Children with autism often receive a variety of support from different sources; evidence-based services include ABA therapy from a Board Certified Behavior Analyst (BCBA), speech therapy from a Speech Language Pathologist (SLP), ongoing care from a pediatric neurologist, and possible treatment with a doctoral psychologist or psychiatrist.

Wow, that’s a long list! Does my child need all of those services?

The answer is each child is different, and your child’s needs will change over time so it’s best to know what options are out there! Some services may require more time than others. ABA therapy, or applied behavior analysis therapy, typically ranges from 10 to 40 hours per week depending on a child’s needs. The programs are intensive, which requires a higher number of therapy hours. Research indicates a lower number of therapy hours does not produce meaningful outcomes, hence the greater time requirement (Granpeesheh et al, 2009).

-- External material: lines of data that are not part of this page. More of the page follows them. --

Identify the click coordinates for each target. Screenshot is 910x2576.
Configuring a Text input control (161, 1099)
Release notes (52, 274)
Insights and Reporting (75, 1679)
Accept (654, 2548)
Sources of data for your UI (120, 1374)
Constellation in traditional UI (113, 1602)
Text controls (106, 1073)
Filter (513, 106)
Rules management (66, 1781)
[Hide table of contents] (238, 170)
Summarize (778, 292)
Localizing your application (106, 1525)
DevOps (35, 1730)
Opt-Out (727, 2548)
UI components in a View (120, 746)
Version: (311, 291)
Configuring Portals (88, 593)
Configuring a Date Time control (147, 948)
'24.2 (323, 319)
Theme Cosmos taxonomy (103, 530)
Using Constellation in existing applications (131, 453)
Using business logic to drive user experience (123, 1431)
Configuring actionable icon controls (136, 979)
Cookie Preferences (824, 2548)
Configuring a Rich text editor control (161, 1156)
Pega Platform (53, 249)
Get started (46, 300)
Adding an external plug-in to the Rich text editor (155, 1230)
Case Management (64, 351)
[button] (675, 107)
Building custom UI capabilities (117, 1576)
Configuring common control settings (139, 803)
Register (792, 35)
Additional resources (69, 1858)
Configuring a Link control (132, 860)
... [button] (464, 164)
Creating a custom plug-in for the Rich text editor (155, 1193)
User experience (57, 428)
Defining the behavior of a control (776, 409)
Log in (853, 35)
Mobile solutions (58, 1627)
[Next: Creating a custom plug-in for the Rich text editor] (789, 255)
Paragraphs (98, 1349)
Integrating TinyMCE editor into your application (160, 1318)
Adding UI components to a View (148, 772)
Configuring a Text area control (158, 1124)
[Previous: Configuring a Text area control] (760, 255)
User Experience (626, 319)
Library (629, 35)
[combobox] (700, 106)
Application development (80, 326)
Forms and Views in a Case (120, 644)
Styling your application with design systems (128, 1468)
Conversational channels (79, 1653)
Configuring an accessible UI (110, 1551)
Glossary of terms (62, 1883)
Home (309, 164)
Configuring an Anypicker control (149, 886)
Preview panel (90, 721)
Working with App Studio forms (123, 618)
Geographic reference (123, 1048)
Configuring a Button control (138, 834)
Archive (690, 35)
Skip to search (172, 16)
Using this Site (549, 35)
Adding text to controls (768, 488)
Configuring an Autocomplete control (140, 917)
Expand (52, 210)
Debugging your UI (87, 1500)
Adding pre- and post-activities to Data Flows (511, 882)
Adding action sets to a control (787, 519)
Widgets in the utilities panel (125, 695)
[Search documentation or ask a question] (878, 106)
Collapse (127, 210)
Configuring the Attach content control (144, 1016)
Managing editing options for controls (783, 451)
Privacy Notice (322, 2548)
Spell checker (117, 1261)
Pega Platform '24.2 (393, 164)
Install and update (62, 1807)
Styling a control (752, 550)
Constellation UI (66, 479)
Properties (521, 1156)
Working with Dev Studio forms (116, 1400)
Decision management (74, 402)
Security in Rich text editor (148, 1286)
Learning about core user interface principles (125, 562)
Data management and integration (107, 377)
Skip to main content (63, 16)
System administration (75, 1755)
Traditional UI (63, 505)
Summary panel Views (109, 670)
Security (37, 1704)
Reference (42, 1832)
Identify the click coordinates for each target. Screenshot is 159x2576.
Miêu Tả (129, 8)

Search for ABA centers in your area to learn more.

Speech therapy with a private SLP typically ranges from 1 to 2 hours per week. Many provide in-clinic and in-home services. To find a private speech therapist, search for speech language pathology clinics in your area. Public schools in Texas also offer speech therapy, typically about 30 minutes per week. Contact your child’s teacher and school psychologist to see if they are eligible to receive services at school. If they are currently not eligible, inquire if the school can evaluate them to see if they need support (they can!).

Pediatric neurologists provide initial diagnoses and ongoing screenings or check-ups one to two times per year. If additional diagnoses are warranted, they can evaluate your child and refer you to recommended specialists if need be. Neurologists can diagnose developmental disorders, seizure disorders, brain injuries, and nerve-muscle disorders.

Psychiatrists and licensed psychologists can also provide a diagnosis of autism. Psychiatrists can provide treatment through medication if severe behavioral issues (such as severe self-injury or aggression) persist in spite of intensive ongoing behavior therapy. Licensed psychologists can provide a variety of therapy options, including PCIT, or Parent-Child Interaction Therapy. PCIT is a type of evidence-based therapy that teaches parents effective ways to engage their children to produce meaningful behavior change and skill acquisition.

Collaboration is Key

Hands down, collaboration among all specialists will result in better outcomes for your child. Encourage your child’s team to communicate on a regular basis! For example, BCBAs or speech pathologists can attend doctor visits with the neurologist or psychiatrist to discuss specific behaviors that are observed during day-to-day therapy. Doing so will give doctors more complete information and allow them to make the most informed decisions. Also, BCBAs can include recommendations from a psychologist in their skill acquisitions programs and individualized behavior plans. The two specialists can also discuss if other evidence-based treatments are needed, for instance in a child has multiple diagnoses that require a variety of behavior therapies.

Moving Forward

In addition to knowing how to navigate through the sea of specialists, many families benefit from reaching out to one another. Parent support groups that connect parents of children with special needs are a great place to find compassion and understanding for a process that can be emotionally taxing. Further, many states have conferences, such as Texas Parent to Parent Conferences that provide parents with information and foster connections with other families. You’re not alone, don’t be afraid to reach out!